Data extracted from a collection
################

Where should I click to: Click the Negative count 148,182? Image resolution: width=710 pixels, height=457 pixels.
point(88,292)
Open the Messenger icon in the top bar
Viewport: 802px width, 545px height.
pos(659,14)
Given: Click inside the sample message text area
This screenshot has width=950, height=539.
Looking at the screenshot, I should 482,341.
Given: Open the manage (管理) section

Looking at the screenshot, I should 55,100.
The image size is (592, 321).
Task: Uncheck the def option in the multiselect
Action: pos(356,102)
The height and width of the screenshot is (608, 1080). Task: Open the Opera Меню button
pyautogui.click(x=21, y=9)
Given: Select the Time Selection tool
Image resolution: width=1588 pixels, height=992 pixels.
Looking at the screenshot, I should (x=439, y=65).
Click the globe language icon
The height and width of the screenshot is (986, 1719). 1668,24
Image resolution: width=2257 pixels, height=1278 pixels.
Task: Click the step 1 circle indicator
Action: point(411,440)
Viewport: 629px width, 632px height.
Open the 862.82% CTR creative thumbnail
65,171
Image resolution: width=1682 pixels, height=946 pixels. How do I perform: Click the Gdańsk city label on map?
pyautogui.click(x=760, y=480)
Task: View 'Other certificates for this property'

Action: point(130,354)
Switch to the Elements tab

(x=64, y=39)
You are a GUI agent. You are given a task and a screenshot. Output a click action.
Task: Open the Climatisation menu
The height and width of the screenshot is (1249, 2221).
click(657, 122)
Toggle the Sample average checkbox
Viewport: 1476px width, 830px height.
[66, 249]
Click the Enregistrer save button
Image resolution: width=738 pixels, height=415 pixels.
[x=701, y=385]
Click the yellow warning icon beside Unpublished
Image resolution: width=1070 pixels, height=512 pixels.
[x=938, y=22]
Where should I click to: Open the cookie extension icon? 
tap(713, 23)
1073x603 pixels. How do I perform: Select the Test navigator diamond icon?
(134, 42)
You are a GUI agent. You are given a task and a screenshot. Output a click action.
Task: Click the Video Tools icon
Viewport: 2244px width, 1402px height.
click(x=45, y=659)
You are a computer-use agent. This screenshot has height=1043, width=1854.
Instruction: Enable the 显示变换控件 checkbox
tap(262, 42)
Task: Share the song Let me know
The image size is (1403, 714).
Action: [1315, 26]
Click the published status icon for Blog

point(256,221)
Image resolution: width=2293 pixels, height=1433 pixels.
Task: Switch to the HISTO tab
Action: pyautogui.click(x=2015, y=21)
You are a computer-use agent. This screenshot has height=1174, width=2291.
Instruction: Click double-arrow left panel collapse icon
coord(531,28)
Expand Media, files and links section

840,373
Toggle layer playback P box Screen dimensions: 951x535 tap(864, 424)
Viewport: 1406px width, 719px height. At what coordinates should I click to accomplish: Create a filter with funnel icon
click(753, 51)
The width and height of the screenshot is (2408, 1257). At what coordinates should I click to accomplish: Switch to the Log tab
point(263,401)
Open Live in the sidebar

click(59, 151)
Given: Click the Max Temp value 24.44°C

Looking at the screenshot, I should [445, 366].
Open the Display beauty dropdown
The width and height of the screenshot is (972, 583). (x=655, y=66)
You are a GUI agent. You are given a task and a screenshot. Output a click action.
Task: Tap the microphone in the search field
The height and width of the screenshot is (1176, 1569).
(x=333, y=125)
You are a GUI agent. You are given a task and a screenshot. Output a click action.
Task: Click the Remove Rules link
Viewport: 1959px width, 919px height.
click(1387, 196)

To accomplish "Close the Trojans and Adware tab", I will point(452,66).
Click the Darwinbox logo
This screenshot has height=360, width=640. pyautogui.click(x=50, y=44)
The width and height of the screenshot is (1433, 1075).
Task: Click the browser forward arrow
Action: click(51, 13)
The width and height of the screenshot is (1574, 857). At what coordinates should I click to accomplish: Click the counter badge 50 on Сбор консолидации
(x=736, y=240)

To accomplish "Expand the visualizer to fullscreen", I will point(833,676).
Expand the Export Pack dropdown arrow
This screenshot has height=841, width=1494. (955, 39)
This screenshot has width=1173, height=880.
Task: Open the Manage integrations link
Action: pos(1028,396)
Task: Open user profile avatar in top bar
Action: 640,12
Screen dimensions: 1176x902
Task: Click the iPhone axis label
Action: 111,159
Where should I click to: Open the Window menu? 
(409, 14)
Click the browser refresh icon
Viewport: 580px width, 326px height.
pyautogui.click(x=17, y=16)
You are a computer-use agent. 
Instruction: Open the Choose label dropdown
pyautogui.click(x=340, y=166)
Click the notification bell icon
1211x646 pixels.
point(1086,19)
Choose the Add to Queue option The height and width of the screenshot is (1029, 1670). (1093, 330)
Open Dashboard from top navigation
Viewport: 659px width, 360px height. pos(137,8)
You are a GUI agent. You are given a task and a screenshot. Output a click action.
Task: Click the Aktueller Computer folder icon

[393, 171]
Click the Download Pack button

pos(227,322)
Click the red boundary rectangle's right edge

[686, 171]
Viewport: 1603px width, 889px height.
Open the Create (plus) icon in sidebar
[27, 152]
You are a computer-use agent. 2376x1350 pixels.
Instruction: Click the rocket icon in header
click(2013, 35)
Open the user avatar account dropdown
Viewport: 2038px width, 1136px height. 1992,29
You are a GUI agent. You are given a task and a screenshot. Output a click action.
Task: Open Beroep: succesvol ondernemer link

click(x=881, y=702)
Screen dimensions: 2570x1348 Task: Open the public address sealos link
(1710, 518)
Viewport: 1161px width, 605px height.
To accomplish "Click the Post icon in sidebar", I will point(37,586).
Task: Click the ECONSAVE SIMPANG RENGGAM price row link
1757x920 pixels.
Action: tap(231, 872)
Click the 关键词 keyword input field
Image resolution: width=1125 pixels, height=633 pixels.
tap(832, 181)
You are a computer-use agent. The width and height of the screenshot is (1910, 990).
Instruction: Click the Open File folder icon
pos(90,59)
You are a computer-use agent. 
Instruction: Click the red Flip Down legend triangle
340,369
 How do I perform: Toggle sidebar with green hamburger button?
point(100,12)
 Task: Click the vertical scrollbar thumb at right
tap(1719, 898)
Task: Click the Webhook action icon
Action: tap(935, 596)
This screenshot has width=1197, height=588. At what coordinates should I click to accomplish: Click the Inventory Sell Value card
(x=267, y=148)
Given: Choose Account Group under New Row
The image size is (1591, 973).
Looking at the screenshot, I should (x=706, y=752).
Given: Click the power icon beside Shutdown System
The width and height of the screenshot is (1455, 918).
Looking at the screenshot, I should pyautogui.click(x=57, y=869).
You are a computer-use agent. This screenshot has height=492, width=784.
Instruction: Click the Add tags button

################

## ACTIVITY:
Return all of the data above exactly, leaving out no line.

## RESULT:
Where should I click to: Click the Negative count 148,182? Image resolution: width=710 pixels, height=457 pixels.
point(88,292)
Open the Messenger icon in the top bar
Viewport: 802px width, 545px height.
pos(659,14)
Given: Click inside the sample message text area
This screenshot has width=950, height=539.
Looking at the screenshot, I should 482,341.
Given: Open the manage (管理) section

Looking at the screenshot, I should 55,100.
The image size is (592, 321).
Task: Uncheck the def option in the multiselect
Action: pos(356,102)
The height and width of the screenshot is (608, 1080). Task: Open the Opera Меню button
pyautogui.click(x=21, y=9)
Given: Select the Time Selection tool
Image resolution: width=1588 pixels, height=992 pixels.
Looking at the screenshot, I should (x=439, y=65).
Click the globe language icon
The height and width of the screenshot is (986, 1719). 1668,24
Image resolution: width=2257 pixels, height=1278 pixels.
Task: Click the step 1 circle indicator
Action: point(411,440)
Viewport: 629px width, 632px height.
Open the 862.82% CTR creative thumbnail
65,171
Image resolution: width=1682 pixels, height=946 pixels. How do I perform: Click the Gdańsk city label on map?
pyautogui.click(x=760, y=480)
Task: View 'Other certificates for this property'

Action: point(130,354)
Switch to the Elements tab

(x=64, y=39)
You are a GUI agent. You are given a task and a screenshot. Output a click action.
Task: Open the Climatisation menu
The height and width of the screenshot is (1249, 2221).
click(657, 122)
Toggle the Sample average checkbox
Viewport: 1476px width, 830px height.
[66, 249]
Click the Enregistrer save button
Image resolution: width=738 pixels, height=415 pixels.
[x=701, y=385]
Click the yellow warning icon beside Unpublished
Image resolution: width=1070 pixels, height=512 pixels.
[x=938, y=22]
Where should I click to: Open the cookie extension icon? 
tap(713, 23)
1073x603 pixels. How do I perform: Select the Test navigator diamond icon?
(134, 42)
You are a GUI agent. You are given a task and a screenshot. Output a click action.
Task: Click the Video Tools icon
Viewport: 2244px width, 1402px height.
click(x=45, y=659)
You are a computer-use agent. This screenshot has height=1043, width=1854.
Instruction: Enable the 显示变换控件 checkbox
tap(262, 42)
Task: Share the song Let me know
The image size is (1403, 714).
Action: [1315, 26]
Click the published status icon for Blog

point(256,221)
Image resolution: width=2293 pixels, height=1433 pixels.
Task: Switch to the HISTO tab
Action: pyautogui.click(x=2015, y=21)
You are a computer-use agent. This screenshot has height=1174, width=2291.
Instruction: Click double-arrow left panel collapse icon
coord(531,28)
Expand Media, files and links section

840,373
Toggle layer playback P box Screen dimensions: 951x535 tap(864, 424)
Viewport: 1406px width, 719px height. At what coordinates should I click to accomplish: Create a filter with funnel icon
click(753, 51)
The width and height of the screenshot is (2408, 1257). At what coordinates should I click to accomplish: Switch to the Log tab
point(263,401)
Open Live in the sidebar

click(59, 151)
Given: Click the Max Temp value 24.44°C

Looking at the screenshot, I should [445, 366].
Open the Display beauty dropdown
The width and height of the screenshot is (972, 583). (x=655, y=66)
You are a GUI agent. You are given a task and a screenshot. Output a click action.
Task: Tap the microphone in the search field
The height and width of the screenshot is (1176, 1569).
(x=333, y=125)
You are a GUI agent. You are given a task and a screenshot. Output a click action.
Task: Click the Remove Rules link
Viewport: 1959px width, 919px height.
click(1387, 196)

To accomplish "Close the Trojans and Adware tab", I will point(452,66).
Click the Darwinbox logo
This screenshot has height=360, width=640. pyautogui.click(x=50, y=44)
The width and height of the screenshot is (1433, 1075).
Task: Click the browser forward arrow
Action: click(51, 13)
The width and height of the screenshot is (1574, 857). At what coordinates should I click to accomplish: Click the counter badge 50 on Сбор консолидации
(x=736, y=240)

To accomplish "Expand the visualizer to fullscreen", I will point(833,676).
Expand the Export Pack dropdown arrow
This screenshot has height=841, width=1494. (955, 39)
This screenshot has width=1173, height=880.
Task: Open the Manage integrations link
Action: pos(1028,396)
Task: Open user profile avatar in top bar
Action: 640,12
Screen dimensions: 1176x902
Task: Click the iPhone axis label
Action: 111,159
Where should I click to: Open the Window menu? 
(409, 14)
Click the browser refresh icon
Viewport: 580px width, 326px height.
pyautogui.click(x=17, y=16)
You are a computer-use agent. 
Instruction: Open the Choose label dropdown
pyautogui.click(x=340, y=166)
Click the notification bell icon
1211x646 pixels.
point(1086,19)
Choose the Add to Queue option The height and width of the screenshot is (1029, 1670). (1093, 330)
Open Dashboard from top navigation
Viewport: 659px width, 360px height. pos(137,8)
You are a GUI agent. You are given a task and a screenshot. Output a click action.
Task: Click the Aktueller Computer folder icon

[393, 171]
Click the Download Pack button

pos(227,322)
Click the red boundary rectangle's right edge

[686, 171]
Viewport: 1603px width, 889px height.
Open the Create (plus) icon in sidebar
[27, 152]
You are a computer-use agent. 2376x1350 pixels.
Instruction: Click the rocket icon in header
click(2013, 35)
Open the user avatar account dropdown
Viewport: 2038px width, 1136px height. 1992,29
You are a GUI agent. You are given a task and a screenshot. Output a click action.
Task: Open Beroep: succesvol ondernemer link

click(x=881, y=702)
Screen dimensions: 2570x1348 Task: Open the public address sealos link
(1710, 518)
Viewport: 1161px width, 605px height.
To accomplish "Click the Post icon in sidebar", I will point(37,586).
Task: Click the ECONSAVE SIMPANG RENGGAM price row link
1757x920 pixels.
Action: tap(231, 872)
Click the 关键词 keyword input field
Image resolution: width=1125 pixels, height=633 pixels.
tap(832, 181)
You are a computer-use agent. The width and height of the screenshot is (1910, 990).
Instruction: Click the Open File folder icon
pos(90,59)
You are a computer-use agent. 
Instruction: Click the red Flip Down legend triangle
340,369
 How do I perform: Toggle sidebar with green hamburger button?
point(100,12)
 Task: Click the vertical scrollbar thumb at right
tap(1719, 898)
Task: Click the Webhook action icon
Action: tap(935, 596)
This screenshot has width=1197, height=588. At what coordinates should I click to accomplish: Click the Inventory Sell Value card
(x=267, y=148)
Given: Choose Account Group under New Row
The image size is (1591, 973).
Looking at the screenshot, I should (x=706, y=752).
Given: Click the power icon beside Shutdown System
The width and height of the screenshot is (1455, 918).
Looking at the screenshot, I should pyautogui.click(x=57, y=869).
You are a computer-use agent. This screenshot has height=492, width=784.
Instruction: Click the Add tags button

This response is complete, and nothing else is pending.